(Records for this exercise Opens)

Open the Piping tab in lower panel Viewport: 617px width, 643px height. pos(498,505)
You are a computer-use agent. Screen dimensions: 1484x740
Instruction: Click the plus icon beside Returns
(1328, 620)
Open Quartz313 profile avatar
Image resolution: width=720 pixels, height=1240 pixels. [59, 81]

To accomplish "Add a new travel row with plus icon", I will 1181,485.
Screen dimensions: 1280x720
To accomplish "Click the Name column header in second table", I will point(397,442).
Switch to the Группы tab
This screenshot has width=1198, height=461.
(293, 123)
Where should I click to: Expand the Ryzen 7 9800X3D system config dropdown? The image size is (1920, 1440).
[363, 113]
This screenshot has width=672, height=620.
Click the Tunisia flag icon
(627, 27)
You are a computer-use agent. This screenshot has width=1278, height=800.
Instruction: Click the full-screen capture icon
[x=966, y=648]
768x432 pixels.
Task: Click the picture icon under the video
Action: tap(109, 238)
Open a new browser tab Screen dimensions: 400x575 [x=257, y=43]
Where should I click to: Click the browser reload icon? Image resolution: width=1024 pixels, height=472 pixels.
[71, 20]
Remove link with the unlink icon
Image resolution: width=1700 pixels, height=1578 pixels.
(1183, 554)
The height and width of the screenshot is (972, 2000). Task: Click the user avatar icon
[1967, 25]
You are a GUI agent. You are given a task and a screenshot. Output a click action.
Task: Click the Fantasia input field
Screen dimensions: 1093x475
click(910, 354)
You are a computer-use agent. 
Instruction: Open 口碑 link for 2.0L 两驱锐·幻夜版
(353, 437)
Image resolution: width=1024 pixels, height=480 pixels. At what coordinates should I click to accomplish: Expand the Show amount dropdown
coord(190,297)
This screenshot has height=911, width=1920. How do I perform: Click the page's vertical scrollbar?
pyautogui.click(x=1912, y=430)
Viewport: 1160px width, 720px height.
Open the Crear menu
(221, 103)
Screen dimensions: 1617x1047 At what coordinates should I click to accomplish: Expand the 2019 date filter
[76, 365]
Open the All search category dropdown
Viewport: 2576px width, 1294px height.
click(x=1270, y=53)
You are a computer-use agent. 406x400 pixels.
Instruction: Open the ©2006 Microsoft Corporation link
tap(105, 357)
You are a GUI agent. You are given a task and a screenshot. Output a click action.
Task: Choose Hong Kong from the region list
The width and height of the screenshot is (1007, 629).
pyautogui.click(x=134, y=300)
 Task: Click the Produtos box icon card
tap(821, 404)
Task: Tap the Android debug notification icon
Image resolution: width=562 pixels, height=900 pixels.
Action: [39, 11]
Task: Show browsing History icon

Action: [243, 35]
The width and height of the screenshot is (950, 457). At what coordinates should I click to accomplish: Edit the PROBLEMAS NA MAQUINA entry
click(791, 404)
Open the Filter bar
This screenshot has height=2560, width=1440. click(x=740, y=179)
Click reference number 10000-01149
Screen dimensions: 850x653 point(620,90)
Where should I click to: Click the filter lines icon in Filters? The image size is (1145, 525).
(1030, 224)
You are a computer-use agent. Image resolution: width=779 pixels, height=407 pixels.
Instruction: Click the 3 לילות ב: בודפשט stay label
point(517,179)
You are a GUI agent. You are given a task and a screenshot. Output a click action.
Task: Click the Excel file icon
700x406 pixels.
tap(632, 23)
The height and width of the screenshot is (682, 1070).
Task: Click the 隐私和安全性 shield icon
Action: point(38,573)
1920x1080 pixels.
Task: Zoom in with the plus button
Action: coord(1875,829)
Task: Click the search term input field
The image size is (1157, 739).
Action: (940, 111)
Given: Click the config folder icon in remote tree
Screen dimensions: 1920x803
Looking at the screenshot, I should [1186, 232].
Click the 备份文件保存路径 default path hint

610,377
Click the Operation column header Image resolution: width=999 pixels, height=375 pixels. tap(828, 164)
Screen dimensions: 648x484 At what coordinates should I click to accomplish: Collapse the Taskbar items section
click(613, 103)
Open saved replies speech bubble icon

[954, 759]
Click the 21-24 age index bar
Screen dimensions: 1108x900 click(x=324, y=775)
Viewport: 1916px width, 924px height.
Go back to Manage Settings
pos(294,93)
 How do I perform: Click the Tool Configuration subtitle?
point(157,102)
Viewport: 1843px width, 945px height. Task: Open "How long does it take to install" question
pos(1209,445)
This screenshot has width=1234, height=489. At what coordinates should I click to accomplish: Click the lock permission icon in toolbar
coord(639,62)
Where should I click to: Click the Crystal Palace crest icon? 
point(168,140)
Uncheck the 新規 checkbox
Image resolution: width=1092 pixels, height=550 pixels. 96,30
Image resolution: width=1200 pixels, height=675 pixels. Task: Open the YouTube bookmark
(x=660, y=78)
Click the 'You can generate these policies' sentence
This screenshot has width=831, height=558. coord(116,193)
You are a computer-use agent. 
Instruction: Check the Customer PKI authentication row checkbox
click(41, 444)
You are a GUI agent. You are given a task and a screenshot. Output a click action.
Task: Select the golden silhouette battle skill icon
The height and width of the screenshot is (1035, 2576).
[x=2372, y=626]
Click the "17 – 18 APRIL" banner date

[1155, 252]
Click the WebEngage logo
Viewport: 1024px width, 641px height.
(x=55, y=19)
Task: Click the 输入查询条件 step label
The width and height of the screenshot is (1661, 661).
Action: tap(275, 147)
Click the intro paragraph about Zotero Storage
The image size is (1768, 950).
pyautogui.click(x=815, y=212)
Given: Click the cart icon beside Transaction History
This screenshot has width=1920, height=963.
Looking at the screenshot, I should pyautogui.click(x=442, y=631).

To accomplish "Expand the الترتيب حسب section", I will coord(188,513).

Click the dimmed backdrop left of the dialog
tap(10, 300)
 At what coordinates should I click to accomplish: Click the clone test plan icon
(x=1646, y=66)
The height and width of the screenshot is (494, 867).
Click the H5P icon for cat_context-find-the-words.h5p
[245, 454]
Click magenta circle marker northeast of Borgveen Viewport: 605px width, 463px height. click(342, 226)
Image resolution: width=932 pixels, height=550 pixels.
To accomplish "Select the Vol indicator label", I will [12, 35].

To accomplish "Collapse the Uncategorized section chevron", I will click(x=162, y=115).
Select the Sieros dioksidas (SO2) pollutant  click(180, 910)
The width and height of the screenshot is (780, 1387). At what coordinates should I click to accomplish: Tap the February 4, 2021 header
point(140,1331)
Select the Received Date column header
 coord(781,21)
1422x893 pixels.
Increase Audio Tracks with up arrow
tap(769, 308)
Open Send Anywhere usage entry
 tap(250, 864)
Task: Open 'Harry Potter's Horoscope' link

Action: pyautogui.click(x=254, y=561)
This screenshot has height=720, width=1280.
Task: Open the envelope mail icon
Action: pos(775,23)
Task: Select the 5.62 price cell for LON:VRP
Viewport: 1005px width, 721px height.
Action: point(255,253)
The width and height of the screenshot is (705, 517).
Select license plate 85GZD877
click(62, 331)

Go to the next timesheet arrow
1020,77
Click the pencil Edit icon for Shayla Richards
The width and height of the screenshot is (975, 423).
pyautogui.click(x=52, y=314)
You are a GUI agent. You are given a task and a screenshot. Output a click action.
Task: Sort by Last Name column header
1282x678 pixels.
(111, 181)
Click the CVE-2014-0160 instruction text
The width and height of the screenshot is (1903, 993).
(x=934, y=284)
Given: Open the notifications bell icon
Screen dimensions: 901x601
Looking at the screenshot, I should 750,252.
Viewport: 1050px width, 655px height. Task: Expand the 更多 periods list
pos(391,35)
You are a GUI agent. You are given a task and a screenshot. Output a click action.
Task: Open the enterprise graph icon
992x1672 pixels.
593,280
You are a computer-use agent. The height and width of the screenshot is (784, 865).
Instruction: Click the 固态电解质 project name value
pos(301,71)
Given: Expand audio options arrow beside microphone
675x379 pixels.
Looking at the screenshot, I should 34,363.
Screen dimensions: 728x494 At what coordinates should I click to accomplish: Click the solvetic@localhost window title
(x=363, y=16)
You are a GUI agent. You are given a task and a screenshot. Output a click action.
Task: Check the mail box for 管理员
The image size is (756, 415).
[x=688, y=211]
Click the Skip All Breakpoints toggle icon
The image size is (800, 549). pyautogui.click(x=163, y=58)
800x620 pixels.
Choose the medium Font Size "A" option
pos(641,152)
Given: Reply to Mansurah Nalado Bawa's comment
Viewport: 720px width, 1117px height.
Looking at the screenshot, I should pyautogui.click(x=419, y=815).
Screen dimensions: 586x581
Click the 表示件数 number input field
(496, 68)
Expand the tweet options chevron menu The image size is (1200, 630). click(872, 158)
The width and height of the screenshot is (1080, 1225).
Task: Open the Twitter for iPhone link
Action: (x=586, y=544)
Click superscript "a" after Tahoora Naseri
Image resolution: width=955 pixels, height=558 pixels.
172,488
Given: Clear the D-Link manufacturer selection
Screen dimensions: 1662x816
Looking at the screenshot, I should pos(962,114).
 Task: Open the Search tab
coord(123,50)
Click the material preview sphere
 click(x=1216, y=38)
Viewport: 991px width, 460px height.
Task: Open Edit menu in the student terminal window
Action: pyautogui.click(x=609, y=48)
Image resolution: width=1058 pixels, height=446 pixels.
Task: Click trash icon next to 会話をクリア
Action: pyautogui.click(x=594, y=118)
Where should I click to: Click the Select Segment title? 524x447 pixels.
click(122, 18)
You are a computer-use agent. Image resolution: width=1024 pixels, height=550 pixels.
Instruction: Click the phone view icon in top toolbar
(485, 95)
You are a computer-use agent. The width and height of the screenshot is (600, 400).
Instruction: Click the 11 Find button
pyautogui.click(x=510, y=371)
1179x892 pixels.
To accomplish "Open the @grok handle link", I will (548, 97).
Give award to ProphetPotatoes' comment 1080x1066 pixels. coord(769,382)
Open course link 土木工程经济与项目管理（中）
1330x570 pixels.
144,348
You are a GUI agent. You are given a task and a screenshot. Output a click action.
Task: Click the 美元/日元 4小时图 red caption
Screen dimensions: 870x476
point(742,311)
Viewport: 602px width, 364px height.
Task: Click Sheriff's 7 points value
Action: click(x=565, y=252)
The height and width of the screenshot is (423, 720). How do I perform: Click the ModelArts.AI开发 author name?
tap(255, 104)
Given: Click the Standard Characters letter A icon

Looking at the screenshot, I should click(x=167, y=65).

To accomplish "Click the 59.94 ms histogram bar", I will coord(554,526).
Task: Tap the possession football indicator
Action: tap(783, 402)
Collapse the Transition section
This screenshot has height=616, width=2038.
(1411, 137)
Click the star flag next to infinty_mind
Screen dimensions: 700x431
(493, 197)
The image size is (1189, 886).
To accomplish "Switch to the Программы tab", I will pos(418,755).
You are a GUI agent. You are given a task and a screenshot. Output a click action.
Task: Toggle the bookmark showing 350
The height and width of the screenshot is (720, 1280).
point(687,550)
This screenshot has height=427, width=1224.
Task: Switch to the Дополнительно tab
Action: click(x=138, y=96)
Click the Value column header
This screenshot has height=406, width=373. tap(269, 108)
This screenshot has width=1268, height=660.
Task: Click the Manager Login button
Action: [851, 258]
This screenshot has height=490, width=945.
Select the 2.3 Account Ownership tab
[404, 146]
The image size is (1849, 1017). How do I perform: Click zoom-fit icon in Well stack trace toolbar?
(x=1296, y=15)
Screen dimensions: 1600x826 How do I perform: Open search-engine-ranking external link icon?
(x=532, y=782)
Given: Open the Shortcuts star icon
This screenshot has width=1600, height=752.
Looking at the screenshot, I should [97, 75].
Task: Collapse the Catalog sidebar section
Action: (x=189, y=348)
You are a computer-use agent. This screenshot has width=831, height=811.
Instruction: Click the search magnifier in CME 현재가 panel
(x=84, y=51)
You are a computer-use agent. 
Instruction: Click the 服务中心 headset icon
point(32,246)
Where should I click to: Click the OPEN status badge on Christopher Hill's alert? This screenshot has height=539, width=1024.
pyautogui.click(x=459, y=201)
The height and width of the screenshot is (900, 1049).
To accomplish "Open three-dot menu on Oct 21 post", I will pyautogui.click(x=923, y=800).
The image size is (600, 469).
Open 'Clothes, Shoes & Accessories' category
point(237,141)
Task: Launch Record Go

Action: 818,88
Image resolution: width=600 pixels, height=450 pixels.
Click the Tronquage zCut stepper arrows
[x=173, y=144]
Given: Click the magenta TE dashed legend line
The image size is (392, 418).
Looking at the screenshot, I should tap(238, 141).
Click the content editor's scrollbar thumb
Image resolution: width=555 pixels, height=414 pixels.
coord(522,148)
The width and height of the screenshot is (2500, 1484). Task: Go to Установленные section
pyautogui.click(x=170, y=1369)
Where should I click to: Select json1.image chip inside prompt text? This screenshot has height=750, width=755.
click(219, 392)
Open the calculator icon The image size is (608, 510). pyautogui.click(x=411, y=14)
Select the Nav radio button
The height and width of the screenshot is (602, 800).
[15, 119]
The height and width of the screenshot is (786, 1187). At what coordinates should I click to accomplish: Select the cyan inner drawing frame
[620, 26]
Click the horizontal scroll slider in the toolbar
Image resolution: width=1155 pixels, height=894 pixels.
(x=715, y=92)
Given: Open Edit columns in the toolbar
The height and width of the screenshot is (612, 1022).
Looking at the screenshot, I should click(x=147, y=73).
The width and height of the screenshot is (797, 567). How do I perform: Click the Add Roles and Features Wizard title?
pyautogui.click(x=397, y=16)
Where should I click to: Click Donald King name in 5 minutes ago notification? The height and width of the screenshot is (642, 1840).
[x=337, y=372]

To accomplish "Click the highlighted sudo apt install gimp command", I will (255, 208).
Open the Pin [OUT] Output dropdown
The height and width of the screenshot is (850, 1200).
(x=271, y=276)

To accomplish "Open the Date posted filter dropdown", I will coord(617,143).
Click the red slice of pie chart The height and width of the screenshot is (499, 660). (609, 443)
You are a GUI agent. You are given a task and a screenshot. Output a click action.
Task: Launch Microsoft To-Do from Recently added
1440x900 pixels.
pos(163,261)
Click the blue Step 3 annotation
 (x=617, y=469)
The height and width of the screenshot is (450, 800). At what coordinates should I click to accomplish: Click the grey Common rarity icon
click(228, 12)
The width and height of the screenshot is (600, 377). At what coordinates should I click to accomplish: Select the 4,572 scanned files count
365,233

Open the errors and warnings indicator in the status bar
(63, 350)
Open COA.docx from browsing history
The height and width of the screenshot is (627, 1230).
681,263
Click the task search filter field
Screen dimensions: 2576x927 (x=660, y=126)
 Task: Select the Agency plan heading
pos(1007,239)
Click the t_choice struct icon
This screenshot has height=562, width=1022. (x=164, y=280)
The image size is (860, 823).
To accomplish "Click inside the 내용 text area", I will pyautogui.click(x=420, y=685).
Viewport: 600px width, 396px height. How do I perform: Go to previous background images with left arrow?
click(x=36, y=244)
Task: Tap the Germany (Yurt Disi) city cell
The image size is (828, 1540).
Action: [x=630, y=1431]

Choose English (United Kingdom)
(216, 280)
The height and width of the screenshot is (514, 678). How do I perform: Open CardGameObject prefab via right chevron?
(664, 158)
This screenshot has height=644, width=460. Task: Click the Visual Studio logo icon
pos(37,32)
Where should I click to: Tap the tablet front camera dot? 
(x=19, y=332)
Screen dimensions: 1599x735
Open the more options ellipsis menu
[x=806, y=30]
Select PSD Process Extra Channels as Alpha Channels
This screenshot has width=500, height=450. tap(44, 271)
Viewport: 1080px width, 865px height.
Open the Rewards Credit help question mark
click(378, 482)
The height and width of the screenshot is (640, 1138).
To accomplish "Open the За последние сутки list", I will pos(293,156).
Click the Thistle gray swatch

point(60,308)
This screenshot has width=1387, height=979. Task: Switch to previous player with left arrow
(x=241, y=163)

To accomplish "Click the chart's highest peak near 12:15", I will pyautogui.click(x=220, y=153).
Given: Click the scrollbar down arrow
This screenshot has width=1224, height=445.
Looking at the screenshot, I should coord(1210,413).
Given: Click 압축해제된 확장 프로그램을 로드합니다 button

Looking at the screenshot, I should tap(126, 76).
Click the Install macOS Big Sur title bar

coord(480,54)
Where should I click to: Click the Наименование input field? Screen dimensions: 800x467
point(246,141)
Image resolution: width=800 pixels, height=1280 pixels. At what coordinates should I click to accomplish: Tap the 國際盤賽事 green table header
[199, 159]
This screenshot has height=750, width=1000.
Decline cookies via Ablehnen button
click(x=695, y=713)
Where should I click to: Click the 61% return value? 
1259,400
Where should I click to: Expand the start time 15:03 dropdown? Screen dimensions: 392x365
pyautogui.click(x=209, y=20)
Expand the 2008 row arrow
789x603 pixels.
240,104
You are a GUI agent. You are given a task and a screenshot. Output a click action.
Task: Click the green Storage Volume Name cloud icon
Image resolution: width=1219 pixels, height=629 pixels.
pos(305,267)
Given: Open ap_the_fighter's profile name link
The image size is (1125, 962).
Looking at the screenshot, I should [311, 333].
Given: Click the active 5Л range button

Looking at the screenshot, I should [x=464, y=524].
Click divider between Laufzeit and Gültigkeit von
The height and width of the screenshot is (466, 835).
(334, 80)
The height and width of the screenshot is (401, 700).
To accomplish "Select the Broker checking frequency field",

(Records for this exercise Closes)

• Exercise: Lines with the word "magenta": how many appear in the data? State only the number.

• Response for this exercise: 2